With the successful deployment of the Greenery container farm and its widespread adoption across various sectors, Freight Farms is not just cultivating crops; it is sowing the seeds of a sustainable future for food production.
It’s critical for investors to see the distinction between Freight Farms and other AgTech players who have struggled. The trouble with some models is that they tried to operate massive infrastructure projects that became difficult to fund as capital markets tightened up.
Just look at AppHarvest, once a highflier but a few months ago filed for bankruptcy. Another, AeroFarms, pulled its plans to go public and later went bankrupt, though it emerged several weeks ago.
Freight Farms stands to be far more resilient. In essence, the company is a technology provider not a grower itself.

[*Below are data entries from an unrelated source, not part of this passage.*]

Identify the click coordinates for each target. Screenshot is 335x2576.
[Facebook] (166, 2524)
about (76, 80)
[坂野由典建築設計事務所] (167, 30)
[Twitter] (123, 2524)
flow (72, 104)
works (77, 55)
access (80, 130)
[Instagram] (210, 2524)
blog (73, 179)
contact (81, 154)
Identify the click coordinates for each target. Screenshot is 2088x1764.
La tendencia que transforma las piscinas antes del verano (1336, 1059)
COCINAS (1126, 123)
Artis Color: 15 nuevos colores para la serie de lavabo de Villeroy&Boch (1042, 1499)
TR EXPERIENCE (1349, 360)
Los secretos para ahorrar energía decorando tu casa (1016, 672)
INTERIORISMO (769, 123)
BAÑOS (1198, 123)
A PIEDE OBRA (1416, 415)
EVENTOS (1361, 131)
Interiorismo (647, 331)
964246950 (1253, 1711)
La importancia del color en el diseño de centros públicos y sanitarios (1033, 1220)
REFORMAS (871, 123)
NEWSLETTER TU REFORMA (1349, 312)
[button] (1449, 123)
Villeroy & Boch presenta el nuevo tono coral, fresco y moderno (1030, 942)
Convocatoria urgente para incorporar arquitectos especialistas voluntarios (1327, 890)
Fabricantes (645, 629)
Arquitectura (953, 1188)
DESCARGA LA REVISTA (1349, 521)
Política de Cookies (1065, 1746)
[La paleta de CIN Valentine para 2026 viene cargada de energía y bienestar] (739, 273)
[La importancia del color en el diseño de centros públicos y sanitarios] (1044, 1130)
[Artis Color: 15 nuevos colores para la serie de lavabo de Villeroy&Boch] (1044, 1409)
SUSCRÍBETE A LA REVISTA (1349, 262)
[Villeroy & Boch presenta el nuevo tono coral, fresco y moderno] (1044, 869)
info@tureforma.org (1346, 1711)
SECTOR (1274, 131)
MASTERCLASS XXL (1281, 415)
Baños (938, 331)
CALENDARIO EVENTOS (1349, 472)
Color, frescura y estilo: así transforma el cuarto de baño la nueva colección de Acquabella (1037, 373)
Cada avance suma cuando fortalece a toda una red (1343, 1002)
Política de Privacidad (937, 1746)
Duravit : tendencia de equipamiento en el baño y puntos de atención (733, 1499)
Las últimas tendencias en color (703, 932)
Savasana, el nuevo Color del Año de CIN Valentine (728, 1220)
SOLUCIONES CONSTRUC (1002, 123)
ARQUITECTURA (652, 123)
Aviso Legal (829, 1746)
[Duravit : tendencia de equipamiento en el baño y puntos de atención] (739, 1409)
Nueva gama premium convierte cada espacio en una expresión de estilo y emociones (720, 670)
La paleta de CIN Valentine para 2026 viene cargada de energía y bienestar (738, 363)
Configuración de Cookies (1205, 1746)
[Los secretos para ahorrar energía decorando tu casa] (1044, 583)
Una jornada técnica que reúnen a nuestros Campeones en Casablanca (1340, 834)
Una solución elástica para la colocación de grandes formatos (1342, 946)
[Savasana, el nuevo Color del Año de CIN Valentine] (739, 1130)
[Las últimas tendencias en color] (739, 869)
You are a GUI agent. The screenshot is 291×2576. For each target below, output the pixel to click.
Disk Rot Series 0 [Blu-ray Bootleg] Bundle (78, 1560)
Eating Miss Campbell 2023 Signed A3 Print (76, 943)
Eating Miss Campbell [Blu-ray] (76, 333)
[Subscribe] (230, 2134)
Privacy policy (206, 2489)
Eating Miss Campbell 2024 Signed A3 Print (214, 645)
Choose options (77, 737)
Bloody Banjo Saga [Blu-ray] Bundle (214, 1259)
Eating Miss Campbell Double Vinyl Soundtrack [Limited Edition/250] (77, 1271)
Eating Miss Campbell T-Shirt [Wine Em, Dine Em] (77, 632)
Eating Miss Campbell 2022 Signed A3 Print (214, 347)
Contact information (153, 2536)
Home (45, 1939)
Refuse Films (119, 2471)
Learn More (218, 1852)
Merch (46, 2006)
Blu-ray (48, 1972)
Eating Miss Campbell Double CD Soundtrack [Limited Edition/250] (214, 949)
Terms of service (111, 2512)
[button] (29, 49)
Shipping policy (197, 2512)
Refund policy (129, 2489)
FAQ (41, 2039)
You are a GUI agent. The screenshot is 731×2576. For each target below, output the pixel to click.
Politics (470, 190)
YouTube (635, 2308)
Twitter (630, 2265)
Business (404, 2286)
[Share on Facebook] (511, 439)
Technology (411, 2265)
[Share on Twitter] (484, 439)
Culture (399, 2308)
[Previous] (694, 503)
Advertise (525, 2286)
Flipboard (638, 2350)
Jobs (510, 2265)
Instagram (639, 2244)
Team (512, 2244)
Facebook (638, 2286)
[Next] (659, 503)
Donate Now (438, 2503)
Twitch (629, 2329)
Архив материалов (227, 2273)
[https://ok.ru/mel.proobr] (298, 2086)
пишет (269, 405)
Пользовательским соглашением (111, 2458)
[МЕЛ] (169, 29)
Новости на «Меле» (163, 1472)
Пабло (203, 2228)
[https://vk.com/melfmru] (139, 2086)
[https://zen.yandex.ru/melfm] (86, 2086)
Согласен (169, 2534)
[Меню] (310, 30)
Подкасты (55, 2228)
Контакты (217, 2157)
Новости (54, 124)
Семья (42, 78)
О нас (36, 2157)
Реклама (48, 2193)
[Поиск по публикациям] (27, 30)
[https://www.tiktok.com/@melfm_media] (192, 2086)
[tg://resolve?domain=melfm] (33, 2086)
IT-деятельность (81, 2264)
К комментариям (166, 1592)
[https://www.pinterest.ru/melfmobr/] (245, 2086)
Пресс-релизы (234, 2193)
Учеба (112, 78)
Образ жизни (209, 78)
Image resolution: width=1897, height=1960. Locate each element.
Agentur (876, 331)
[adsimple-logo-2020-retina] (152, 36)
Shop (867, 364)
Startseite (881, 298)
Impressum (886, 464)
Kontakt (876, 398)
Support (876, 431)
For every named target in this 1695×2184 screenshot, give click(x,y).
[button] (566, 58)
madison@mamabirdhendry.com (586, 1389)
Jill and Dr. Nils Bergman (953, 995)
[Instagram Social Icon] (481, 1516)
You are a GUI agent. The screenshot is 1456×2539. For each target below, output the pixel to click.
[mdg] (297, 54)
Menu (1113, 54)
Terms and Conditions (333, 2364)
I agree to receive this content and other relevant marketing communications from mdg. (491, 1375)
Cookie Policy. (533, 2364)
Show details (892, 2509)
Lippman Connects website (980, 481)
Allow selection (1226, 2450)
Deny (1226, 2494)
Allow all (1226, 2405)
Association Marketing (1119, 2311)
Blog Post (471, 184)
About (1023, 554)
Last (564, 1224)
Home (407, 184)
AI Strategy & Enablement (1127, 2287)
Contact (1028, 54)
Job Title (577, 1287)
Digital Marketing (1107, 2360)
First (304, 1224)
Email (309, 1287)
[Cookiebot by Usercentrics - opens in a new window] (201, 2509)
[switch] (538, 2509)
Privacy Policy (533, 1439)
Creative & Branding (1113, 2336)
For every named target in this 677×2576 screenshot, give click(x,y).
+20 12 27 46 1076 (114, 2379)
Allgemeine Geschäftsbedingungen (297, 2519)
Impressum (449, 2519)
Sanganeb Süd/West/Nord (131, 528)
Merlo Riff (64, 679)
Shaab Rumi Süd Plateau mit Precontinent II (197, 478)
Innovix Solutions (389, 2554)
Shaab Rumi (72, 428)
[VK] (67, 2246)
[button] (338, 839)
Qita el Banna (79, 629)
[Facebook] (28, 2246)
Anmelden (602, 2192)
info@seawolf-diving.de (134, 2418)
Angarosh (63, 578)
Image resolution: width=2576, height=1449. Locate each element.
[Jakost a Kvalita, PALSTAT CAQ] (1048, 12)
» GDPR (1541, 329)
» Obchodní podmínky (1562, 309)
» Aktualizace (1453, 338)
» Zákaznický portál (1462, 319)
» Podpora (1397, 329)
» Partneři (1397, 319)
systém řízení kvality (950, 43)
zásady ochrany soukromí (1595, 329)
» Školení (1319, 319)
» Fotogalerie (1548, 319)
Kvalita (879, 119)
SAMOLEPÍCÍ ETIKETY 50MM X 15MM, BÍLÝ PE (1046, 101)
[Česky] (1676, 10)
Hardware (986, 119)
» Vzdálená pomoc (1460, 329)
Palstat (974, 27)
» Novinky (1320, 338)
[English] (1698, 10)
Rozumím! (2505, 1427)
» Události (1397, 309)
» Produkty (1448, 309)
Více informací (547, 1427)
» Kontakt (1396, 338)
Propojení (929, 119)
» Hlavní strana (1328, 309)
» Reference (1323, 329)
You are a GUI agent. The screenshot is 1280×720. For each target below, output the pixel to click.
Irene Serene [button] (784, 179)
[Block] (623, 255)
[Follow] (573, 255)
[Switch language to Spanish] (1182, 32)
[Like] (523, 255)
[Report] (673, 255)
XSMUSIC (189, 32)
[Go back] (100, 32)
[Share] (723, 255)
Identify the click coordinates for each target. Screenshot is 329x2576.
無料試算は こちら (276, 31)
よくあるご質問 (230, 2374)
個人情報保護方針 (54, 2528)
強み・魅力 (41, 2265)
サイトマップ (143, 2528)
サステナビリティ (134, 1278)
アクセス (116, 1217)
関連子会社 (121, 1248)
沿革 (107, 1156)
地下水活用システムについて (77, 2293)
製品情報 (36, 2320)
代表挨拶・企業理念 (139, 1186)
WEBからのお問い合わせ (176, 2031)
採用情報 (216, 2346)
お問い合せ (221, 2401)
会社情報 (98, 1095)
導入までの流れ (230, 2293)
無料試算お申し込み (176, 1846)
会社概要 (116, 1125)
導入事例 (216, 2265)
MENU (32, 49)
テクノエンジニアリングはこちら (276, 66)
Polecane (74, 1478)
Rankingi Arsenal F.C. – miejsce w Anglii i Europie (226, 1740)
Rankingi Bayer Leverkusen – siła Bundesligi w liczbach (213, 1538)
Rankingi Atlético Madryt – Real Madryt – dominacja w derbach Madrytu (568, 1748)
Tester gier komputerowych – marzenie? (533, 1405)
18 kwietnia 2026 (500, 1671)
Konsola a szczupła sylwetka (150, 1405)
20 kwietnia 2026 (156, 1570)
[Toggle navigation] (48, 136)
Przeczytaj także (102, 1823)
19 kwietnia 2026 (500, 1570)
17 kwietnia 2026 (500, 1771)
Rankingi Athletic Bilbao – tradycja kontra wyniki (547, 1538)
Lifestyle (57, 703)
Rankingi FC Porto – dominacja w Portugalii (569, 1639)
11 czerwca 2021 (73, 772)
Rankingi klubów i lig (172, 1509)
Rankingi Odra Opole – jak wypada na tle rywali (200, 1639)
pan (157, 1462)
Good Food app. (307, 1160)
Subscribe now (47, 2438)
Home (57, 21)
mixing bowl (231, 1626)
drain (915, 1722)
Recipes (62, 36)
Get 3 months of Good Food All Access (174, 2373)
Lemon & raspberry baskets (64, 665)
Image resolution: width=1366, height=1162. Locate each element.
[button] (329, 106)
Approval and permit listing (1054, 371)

Customers purchase equipment as their own upfront investment ($150,000 for the Greenery model) and then subscription-based fees for ongoing support in the form of software and consumables.
Savvy investors will zero in on the latter revenue stream, which should command superior margins, as it continues to grow in importance. Recurring sales have grown from 3% of total revenue a few years ago to 9% in the year through June 2023.
Total revenue is growing at a blistering pace, with sales expected to nearly triple to $60 million in 2025 from $22.4 million in 2023. And those forecasts are anchored by real customer orders: Roughly half of the 2024 sales forecast is already accounted for by backlog.
Importantly, Freight Farms is priced conservatively, trading at an implied 3.7 times 2024 revenue. By comparison, Celsius Holdings, Inc. trades at 6.5 times 2024 consensus sales while Ginkgo Bioworks Holdings, Inc. commands a multiple of 6.7 times, according to Sentieo, an AI-enabled research platform.
Investors who buy now will join the company of leading AgTech investors including Aliaxis SA, Ospraie Ag Science, Spark Capital, Stage 1 Ventures, and Alkaline Partners. That group invested $17.5 million in a private funding round last year. In total, the company has raised $47 million to date, a strong sign of support from serious backers.
Investors who do a little digging should quickly see the connection between picks and shovels, and software and containers.